The Metro Mayor said the trains had been designed to assist disabled access, adding: “I just think that’s the way we should treat people.” He said he wanted commuters to have a sense of ownership over the new fleet and the roll out of the hydrogen buses on the St Helens to Liverpool route.
Mr Rotheram said: “There has to be a social value. It's more about self pride, I want people to feel like it’s theirs so the ownership thing is really important.
“I want them to feel that they own their buses, they own their trains, so I don't want to see anybody with chewy under the seats, that drives me insane.” Despite this, the former Fazakerley councillor was unwilling to put a definite timeline on when we might get the new trains.
He said: “I’m dead reluctant to put a date on it, I’ve got a date in my head, but I said before the end of this year and I meant that, but when it didn’t happen, not only was I disappointed but people were saying ‘he said they’d be going by now.’”
One of the more iconic sights on the Mersey horizon has been the region’s ferries and in November, it was confirmed they were here to stay with a new state-of-the-art vessel to be constructed. The decision wasn’t universally welcomed at first however, with some raising concerns regarding where they will be built.
Mr Rotheram was quick to dispel any worries about the contracting. He said: “This is part of the, unfortunately, the social media myth that sometimes grows up around things were contracted with Cammell Laird.
“It’s just the same as when you buy a car there'll be bits that are made elsewhere, and they assemble it there.
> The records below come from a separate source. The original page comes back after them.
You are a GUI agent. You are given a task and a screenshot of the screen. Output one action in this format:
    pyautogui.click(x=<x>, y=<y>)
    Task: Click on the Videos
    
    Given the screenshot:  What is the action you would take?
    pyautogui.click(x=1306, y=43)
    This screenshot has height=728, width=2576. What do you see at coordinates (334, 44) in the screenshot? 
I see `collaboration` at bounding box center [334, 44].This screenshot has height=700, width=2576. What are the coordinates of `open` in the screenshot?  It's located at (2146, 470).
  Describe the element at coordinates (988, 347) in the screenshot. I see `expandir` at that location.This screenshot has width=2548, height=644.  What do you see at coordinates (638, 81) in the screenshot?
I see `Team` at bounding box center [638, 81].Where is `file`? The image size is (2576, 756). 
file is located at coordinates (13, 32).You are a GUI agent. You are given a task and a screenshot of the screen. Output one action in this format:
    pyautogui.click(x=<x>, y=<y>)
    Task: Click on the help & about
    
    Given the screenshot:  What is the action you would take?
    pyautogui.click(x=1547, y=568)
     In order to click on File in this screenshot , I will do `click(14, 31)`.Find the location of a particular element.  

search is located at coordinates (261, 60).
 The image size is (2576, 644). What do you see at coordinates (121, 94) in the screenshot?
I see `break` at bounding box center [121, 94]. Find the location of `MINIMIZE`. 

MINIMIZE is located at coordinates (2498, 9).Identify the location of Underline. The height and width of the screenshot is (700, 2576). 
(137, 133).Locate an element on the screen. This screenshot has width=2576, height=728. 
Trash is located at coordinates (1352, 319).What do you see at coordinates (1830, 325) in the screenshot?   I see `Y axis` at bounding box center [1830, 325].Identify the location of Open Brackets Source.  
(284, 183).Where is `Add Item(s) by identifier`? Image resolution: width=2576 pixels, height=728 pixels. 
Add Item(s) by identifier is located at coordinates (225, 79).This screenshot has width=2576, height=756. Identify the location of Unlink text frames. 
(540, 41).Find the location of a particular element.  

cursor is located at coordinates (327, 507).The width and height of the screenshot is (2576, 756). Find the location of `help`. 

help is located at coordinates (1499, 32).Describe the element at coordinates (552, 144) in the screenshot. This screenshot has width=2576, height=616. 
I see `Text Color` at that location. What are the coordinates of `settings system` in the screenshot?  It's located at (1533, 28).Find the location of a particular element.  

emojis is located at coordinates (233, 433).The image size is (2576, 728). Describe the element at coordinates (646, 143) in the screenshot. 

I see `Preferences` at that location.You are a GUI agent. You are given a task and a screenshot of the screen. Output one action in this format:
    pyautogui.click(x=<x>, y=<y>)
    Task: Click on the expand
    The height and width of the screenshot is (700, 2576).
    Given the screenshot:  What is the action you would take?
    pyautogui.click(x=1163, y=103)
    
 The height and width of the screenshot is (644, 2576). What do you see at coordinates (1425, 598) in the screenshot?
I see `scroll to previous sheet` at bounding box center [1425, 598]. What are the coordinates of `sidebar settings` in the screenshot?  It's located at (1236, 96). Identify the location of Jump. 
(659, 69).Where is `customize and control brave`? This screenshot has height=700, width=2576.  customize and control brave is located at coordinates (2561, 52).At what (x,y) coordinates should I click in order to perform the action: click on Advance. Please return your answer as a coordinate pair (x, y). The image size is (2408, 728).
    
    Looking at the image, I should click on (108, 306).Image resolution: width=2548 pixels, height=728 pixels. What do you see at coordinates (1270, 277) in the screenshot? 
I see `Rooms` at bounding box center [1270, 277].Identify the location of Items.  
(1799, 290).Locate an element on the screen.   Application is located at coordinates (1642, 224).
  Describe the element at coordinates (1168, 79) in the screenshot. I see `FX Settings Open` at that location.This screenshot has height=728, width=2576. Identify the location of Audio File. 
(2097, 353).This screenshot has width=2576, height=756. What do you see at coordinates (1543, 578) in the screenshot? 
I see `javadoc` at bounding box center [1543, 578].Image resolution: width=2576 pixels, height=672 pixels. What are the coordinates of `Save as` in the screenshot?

They'll buy bits and get bits from elsewhere.
“I've heard people say you need to guarantee that it will be built there. I mean, one it can't be because they don’t make the glass and they don't build engines, the navigation system. They don't do any of that. We buy them in.
“I was disappointed in the way some people came out about that because we are and we've been determined to contract with a local supplier.” One of Mr Rotheram’s overriding messages since taking up office has been the desire to create a “London-style” connected public transport system.
He repeated that desire amid concerns about poor air quality conditions around the city region. He said: “We want people in the city region to get out of their cars.
“We've got areas which are really in poor air quality, very poor air quality across the city region, not just in Liverpool City Centre. We want to encourage them and that means the buses need to connect with the trains, and then the walking and cycling needs to connect with that.
“These are the layers that we're building, so when people say, what's the combined authority it's about having the strategic overview and that's the only way that you get all the bits fit together, whereas beforehand we had six local authorities basically competing against each other.” Looking ahead, the Metro Mayor said his expectations were "stratospheric" for what could be achieved in the next 12 months, dubbing it the "year of delivery."
He said: "We've got the Aintree Grand National, Eurovision and the Open golf, and I want people to be able to see what we've done on our transport network. That means that we have to get stuff done and delivered.
"We've, we've done really, really well so far on the likes of retrofitting and I want to see more than that."